ENTRIES PROVIDED =
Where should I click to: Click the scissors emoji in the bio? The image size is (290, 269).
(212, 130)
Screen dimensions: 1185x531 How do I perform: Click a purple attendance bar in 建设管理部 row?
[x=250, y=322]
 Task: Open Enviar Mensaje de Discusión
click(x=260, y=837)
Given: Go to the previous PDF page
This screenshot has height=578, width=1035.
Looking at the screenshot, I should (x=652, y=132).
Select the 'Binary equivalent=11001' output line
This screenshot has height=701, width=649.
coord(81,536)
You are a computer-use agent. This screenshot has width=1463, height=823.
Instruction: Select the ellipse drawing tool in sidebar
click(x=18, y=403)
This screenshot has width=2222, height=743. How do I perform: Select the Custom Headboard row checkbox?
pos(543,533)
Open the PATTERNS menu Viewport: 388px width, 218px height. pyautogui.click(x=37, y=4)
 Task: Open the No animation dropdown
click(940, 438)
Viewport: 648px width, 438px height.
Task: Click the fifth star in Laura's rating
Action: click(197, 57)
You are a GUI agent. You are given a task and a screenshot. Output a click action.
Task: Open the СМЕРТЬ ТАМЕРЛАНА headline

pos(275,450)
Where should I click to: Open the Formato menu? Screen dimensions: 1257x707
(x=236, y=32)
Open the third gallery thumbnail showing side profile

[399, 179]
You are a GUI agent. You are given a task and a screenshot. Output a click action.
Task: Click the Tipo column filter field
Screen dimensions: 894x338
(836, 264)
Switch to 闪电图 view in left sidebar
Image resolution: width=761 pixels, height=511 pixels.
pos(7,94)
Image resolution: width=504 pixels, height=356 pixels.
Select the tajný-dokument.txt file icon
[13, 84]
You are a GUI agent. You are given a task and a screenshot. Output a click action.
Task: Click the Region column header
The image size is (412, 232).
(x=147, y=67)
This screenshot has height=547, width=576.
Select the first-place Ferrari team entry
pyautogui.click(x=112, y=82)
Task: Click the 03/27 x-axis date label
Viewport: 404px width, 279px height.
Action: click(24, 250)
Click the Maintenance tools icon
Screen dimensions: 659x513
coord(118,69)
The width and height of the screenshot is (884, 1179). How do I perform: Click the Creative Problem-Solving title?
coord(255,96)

EXERCISE AIM = Each line of the listing that holds the string "column" counts once; state how many there are, with nothing added.

OUTPUT FOR THIS TASK = 2